**Anfrage**.
Formatiere alle folgenden Zeilen als JSON-Liste von Strings, mit einem Eintrag pro Zeile. Leere Zeilen lässt du weg.

**Verfügbare Daten**.
• • • •
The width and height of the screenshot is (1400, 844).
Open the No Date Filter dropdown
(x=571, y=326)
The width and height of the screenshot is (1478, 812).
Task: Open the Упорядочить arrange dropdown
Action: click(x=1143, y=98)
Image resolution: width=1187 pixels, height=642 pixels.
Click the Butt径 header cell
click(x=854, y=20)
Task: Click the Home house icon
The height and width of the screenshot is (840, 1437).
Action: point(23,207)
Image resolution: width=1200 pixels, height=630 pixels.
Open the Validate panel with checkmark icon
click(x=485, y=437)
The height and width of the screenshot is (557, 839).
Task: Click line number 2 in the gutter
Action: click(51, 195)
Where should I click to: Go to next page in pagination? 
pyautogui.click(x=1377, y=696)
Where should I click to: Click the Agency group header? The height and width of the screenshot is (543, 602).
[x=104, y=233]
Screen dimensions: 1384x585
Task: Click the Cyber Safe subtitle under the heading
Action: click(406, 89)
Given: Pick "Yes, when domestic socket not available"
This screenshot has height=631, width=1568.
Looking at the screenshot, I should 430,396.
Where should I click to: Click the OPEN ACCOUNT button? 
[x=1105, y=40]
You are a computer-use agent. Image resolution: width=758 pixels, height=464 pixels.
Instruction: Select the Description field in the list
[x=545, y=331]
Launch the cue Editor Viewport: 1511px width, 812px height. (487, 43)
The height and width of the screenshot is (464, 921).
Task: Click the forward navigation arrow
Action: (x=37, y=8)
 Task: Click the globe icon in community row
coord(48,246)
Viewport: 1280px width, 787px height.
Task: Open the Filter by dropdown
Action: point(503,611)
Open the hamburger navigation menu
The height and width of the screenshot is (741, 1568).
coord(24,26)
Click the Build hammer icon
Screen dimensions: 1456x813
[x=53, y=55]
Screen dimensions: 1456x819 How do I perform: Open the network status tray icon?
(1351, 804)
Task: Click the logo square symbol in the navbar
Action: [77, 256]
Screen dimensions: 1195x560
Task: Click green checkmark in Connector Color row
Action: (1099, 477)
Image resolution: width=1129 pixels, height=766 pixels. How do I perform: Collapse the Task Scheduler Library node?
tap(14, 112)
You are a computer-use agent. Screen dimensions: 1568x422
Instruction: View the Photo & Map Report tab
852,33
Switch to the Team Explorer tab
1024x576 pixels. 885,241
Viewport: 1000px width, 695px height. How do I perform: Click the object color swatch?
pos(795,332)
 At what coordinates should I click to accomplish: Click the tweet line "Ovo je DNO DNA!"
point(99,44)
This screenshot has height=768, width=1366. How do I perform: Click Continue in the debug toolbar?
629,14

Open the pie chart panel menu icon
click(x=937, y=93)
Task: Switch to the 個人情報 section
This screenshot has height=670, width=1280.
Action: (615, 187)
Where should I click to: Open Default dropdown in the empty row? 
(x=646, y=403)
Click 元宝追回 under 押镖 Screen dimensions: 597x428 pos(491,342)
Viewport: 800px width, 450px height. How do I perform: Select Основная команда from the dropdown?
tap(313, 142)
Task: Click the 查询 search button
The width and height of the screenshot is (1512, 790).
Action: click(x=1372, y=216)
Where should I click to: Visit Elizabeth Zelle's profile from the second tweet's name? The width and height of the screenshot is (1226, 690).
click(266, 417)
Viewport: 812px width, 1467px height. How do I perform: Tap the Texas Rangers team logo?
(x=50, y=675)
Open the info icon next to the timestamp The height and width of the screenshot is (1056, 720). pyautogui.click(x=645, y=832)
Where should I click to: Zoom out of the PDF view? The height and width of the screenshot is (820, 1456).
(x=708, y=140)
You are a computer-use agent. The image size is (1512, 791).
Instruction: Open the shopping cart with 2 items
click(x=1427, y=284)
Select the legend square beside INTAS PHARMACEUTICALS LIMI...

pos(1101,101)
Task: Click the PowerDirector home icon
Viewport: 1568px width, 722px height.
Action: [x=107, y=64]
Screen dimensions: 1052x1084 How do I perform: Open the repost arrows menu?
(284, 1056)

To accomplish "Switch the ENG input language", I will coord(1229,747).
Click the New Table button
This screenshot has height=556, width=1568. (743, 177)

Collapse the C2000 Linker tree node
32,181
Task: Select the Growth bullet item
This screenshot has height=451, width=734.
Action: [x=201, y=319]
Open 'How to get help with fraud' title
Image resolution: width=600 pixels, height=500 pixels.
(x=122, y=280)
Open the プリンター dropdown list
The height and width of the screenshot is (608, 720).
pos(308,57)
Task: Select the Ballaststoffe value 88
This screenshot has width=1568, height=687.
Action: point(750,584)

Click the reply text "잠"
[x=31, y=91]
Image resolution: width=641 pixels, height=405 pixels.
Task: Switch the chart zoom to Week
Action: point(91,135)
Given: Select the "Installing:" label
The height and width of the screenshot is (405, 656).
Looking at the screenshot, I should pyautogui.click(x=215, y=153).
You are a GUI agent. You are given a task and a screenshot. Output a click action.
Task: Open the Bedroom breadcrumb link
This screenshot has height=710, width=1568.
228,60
• • • •
**Lösung der Aufgabe**.
[
  "The width and height of the screenshot is (1400, 844).",
  "Open the No Date Filter dropdown",
  "(x=571, y=326)",
  "The width and height of the screenshot is (1478, 812).",
  "Task: Open the Упорядочить arrange dropdown",
  "Action: click(x=1143, y=98)",
  "Image resolution: width=1187 pixels, height=642 pixels.",
  "Click the Butt径 header cell",
  "click(x=854, y=20)",
  "Task: Click the Home house icon",
  "The height and width of the screenshot is (840, 1437).",
  "Action: point(23,207)",
  "Image resolution: width=1200 pixels, height=630 pixels.",
  "Open the Validate panel with checkmark icon",
  "click(x=485, y=437)",
  "The height and width of the screenshot is (557, 839).",
  "Task: Click line number 2 in the gutter",
  "Action: click(51, 195)",
  "Where should I click to: Go to next page in pagination? ",
  "pyautogui.click(x=1377, y=696)",
  "Where should I click to: Click the Agency group header? The height and width of the screenshot is (543, 602).",
  "[x=104, y=233]",
  "Screen dimensions: 1384x585",
  "Task: Click the Cyber Safe subtitle under the heading",
  "Action: click(406, 89)",
  "Given: Pick \"Yes, when domestic socket not available\"",
  "This screenshot has height=631, width=1568.",
  "Looking at the screenshot, I should 430,396.",
  "Where should I click to: Click the OPEN ACCOUNT button? ",
  "[x=1105, y=40]",
  "You are a computer-use agent. Image resolution: width=758 pixels, height=464 pixels.",
  "Instruction: Select the Description field in the list",
  "[x=545, y=331]",
  "Launch the cue Editor Viewport: 1511px width, 812px height. (487, 43)",
  "The height and width of the screenshot is (464, 921).",
  "Task: Click the forward navigation arrow",
  "Action: (x=37, y=8)",
  " Task: Click the globe icon in community row",
  "coord(48,246)",
  "Viewport: 1280px width, 787px height.",
  "Task: Open the Filter by dropdown",
  "Action: point(503,611)",
  "Open the hamburger navigation menu",
  "The height and width of the screenshot is (741, 1568).",
  "coord(24,26)",
  "Click the Build hammer icon",
  "Screen dimensions: 1456x813",
  "[x=53, y=55]",
  "Screen dimensions: 1456x819 How do I perform: Open the network status tray icon?",
  "(1351, 804)",
  "Task: Click the logo square symbol in the navbar",
  "Action: [77, 256]",
  "Screen dimensions: 1195x560",
  "Task: Click green checkmark in Connector Color row",
  "Action: (1099, 477)",
  "Image resolution: width=1129 pixels, height=766 pixels. How do I perform: Collapse the Task Scheduler Library node?",
  "tap(14, 112)",
  "You are a computer-use agent. Screen dimensions: 1568x422",
  "Instruction: View the Photo & Map Report tab",
  "852,33",
  "Switch to the Team Explorer tab",
  "1024x576 pixels. 885,241",
  "Viewport: 1000px width, 695px height. How do I perform: Click the object color swatch?",
  "pos(795,332)",
  " At what coordinates should I click to accomplish: Click the tweet line \"Ovo je DNO DNA!\"",
  "point(99,44)",
  "This screenshot has height=768, width=1366. How do I perform: Click Continue in the debug toolbar?",
  "629,14",
  "Open the pie chart panel menu icon",
  "click(x=937, y=93)",
  "Task: Switch to the 個人情報 section",
  "This screenshot has height=670, width=1280.",
  "Action: (615, 187)",
  "Where should I click to: Open Default dropdown in the empty row? ",
  "(x=646, y=403)",
  "Click 元宝追回 under 押镖 Screen dimensions: 597x428 pos(491,342)",
  "Viewport: 800px width, 450px height. How do I perform: Select Основная команда from the dropdown?",
  "tap(313, 142)",
  "Task: Click the 查询 search button",
  "The width and height of the screenshot is (1512, 790).",
  "Action: click(x=1372, y=216)",
  "Where should I click to: Visit Elizabeth Zelle's profile from the second tweet's name? The width and height of the screenshot is (1226, 690).",
  "click(266, 417)",
  "Viewport: 812px width, 1467px height. How do I perform: Tap the Texas Rangers team logo?",
  "(x=50, y=675)",
  "Open the info icon next to the timestamp The height and width of the screenshot is (1056, 720). pyautogui.click(x=645, y=832)",
  "Where should I click to: Zoom out of the PDF view? The height and width of the screenshot is (820, 1456).",
  "(x=708, y=140)",
  "You are a computer-use agent. The image size is (1512, 791).",
  "Instruction: Open the shopping cart with 2 items",
  "click(x=1427, y=284)",
  "Select the legend square beside INTAS PHARMACEUTICALS LIMI...",
  "pos(1101,101)",
  "Task: Click the PowerDirector home icon",
  "Viewport: 1568px width, 722px height.",
  "Action: [x=107, y=64]",
  "Screen dimensions: 1052x1084 How do I perform: Open the repost arrows menu?",
  "(284, 1056)",
  "To accomplish \"Switch the ENG input language\", I will coord(1229,747).",
  "Click the New Table button",
  "This screenshot has height=556, width=1568. (743, 177)",
  "Collapse the C2000 Linker tree node",
  "32,181",
  "Task: Select the Growth bullet item",
  "This screenshot has height=451, width=734.",
  "Action: [x=201, y=319]",
  "Open 'How to get help with fraud' title",
  "Image resolution: width=600 pixels, height=500 pixels.",
  "(x=122, y=280)",
  "Open the プリンター dropdown list",
  "The height and width of the screenshot is (608, 720).",
  "pos(308,57)",
  "Task: Select the Ballaststoffe value 88",
  "This screenshot has width=1568, height=687.",
  "Action: point(750,584)",
  "Click the reply text \"잠\"",
  "[x=31, y=91]",
  "Image resolution: width=641 pixels, height=405 pixels.",
  "Task: Switch the chart zoom to Week",
  "Action: point(91,135)",
  "Given: Select the \"Installing:\" label",
  "The height and width of the screenshot is (405, 656).",
  "Looking at the screenshot, I should pyautogui.click(x=215, y=153).",
  "You are a GUI agent. You are given a task and a screenshot. Output a click action.",
  "Task: Open the Bedroom breadcrumb link",
  "This screenshot has height=710, width=1568.",
  "228,60"
]